Just read your piece in Slackjaw, thought it was funny and liked your voice. Went to your profile and I found this. Not very funny. Same great voice.
See my profile? I am a glorified accountant (finance analyst, but who cares), my life is spent in a box 8 hours a day too (technically, I’m working right now). I am 29, so I have a few years in this Sisyphean system on you. I know that this were rambling thoughts, a pressure valve let open to relieve tension, I know you weren’t looking for advice. And yet, here I am.
The bad news: “it” doesn’t get better. The good news? You get better. You get better at appreciating that which you do have, at seizing the small victories, at letting go off the past and not punishing yourself for the road not taken. You get better at choosing your priorities (and that may mean choosing to leave it all and go to Italy because your main priority is a happy relationship, because who knows!). You do get better at taking risks and doing that which you want to do, if it is what you prioritize. You get better at life.

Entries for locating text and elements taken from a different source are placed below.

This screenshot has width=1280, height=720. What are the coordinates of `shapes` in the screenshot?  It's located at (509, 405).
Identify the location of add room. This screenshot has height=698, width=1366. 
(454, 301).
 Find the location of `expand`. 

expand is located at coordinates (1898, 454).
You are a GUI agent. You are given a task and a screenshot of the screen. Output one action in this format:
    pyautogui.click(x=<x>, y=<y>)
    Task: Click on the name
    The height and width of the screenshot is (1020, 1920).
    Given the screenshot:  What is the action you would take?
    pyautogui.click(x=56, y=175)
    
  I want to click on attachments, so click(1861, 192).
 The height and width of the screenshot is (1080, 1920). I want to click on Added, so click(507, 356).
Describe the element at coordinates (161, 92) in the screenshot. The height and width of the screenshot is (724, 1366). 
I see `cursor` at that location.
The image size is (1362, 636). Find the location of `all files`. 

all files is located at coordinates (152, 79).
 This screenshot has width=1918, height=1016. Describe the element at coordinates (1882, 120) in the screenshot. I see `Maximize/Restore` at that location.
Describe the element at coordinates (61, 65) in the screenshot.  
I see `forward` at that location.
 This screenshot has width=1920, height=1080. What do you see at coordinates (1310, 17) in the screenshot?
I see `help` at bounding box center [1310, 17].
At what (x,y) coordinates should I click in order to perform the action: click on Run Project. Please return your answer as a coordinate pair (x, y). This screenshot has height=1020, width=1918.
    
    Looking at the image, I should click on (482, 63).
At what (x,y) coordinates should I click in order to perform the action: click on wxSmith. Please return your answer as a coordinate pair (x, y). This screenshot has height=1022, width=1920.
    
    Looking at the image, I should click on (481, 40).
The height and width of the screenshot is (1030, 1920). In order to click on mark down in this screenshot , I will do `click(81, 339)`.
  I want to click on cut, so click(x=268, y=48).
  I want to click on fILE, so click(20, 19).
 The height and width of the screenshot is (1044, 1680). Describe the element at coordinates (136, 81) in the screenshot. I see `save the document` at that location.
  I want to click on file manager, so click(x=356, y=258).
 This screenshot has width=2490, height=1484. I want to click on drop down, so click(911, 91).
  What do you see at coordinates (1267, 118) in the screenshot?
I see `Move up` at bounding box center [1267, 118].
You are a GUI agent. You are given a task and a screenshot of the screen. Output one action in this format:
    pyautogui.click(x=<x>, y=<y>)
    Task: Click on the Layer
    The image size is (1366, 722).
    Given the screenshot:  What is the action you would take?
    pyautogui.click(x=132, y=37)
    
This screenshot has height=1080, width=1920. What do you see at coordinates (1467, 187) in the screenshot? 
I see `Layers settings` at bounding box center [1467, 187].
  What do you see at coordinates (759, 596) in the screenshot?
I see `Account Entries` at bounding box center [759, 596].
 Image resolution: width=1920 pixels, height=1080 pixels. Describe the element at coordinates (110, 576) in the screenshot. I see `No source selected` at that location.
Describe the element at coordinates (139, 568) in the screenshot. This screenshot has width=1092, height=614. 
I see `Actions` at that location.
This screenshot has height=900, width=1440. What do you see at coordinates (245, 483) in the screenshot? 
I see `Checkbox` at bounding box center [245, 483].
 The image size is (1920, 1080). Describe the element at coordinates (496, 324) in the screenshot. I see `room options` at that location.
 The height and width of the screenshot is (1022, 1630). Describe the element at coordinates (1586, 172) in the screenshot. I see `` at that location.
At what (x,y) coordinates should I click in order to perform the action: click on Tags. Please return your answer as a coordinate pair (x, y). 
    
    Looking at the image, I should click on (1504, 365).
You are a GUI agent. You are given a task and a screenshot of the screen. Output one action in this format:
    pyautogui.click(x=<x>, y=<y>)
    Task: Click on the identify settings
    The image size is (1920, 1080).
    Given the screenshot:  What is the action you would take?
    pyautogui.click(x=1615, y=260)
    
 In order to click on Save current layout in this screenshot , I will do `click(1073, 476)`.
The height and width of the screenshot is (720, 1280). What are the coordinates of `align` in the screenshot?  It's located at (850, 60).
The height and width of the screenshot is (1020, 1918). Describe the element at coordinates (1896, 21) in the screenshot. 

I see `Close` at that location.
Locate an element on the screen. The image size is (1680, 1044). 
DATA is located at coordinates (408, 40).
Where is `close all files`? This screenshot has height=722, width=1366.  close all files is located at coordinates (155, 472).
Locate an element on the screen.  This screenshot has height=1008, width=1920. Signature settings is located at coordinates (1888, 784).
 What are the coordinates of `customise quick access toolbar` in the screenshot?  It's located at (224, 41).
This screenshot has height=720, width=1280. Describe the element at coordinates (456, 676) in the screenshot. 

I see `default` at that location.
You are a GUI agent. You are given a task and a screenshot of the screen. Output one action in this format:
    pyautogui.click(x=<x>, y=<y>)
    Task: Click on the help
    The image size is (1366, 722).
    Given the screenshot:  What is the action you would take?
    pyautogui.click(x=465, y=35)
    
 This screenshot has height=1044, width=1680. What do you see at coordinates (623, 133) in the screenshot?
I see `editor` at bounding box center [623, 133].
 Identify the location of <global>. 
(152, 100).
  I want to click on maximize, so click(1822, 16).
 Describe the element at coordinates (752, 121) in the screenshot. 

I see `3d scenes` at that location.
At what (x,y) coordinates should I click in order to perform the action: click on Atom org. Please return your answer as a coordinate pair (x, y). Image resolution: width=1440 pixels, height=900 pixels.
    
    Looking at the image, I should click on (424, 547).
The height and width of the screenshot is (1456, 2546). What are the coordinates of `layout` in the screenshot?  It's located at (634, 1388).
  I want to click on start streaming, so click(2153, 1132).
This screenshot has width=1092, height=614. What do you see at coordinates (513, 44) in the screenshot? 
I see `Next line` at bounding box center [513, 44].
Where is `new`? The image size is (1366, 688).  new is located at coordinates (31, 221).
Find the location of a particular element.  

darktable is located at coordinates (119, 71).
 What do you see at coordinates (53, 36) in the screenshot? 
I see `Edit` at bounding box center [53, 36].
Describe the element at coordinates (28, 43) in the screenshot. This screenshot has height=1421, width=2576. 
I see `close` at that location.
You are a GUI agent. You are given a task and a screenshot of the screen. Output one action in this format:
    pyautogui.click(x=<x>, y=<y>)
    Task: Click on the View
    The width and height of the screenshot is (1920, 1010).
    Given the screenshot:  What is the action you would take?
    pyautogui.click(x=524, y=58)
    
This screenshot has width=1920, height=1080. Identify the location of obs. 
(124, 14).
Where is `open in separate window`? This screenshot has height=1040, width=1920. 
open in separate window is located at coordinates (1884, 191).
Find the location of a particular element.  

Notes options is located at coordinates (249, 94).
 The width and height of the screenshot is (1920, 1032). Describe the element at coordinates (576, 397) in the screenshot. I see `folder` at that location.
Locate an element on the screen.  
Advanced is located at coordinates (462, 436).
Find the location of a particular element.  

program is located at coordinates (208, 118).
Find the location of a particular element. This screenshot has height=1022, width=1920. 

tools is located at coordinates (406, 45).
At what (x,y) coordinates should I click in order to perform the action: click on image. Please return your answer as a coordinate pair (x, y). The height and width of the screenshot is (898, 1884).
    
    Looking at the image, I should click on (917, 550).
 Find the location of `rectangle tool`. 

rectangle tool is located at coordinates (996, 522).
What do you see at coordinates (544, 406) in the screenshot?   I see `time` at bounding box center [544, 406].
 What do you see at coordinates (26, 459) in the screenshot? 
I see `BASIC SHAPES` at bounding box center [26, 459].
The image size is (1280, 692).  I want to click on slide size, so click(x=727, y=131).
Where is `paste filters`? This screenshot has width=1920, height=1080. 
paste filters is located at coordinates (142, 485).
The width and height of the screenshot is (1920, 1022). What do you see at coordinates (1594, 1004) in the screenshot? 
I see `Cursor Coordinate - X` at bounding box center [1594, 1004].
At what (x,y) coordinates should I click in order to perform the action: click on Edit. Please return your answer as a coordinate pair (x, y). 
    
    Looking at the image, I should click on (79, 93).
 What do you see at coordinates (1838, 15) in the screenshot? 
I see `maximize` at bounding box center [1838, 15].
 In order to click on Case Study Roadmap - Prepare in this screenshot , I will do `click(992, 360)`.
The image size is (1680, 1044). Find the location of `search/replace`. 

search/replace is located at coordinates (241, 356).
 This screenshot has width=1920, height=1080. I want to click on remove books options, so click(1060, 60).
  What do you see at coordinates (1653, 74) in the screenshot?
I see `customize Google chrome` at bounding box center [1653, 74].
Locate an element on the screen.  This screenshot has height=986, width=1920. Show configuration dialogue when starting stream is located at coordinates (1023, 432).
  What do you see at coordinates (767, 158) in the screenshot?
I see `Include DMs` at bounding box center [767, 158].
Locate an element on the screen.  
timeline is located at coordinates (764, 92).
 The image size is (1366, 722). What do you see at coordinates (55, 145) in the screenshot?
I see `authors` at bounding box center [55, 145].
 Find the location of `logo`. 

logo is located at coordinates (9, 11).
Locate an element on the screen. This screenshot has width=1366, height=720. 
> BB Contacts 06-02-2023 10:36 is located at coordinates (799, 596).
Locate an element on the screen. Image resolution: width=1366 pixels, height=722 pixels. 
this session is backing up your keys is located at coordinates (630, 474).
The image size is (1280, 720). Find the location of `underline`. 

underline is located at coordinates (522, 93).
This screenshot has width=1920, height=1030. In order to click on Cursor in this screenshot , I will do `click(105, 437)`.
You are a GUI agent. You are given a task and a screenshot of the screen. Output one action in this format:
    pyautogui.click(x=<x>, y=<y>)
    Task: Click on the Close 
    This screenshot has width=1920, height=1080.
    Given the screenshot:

Of course, that doesn’t ‘just happen’, you have to work on it. One step is to find a place to vent your frustrations and people to talk about this with. You have the first step covered, I’m sure your boyfriend/family have ears for you. You have to think about what are your priorities, what you need to do to fulfill those. You have to learn to be kinder to yourself, to appreciate the small things. And it takes practice. But practice makes you better.
Is there an end to shitty days and feeling like a cog in the machine? I haven’t been around this earth long enough, but my gut says no. Is a random dude on Medium or a mother’s kindly ear replacement for a therapist if you need it? Absolutely not. But every little thing does make you better.
I’ve been writing in one shape or form since I was seven, so I’ve been writing for the entirety of your life. You’re still a much better writer than I am. And you’re a biologist. And working at a tech company in Silicon Valley (which in itself is an achievement, don’t demerit that). I don’t know you, but I can say: you’ve got this. Things may or may not get better, but you will. You got this.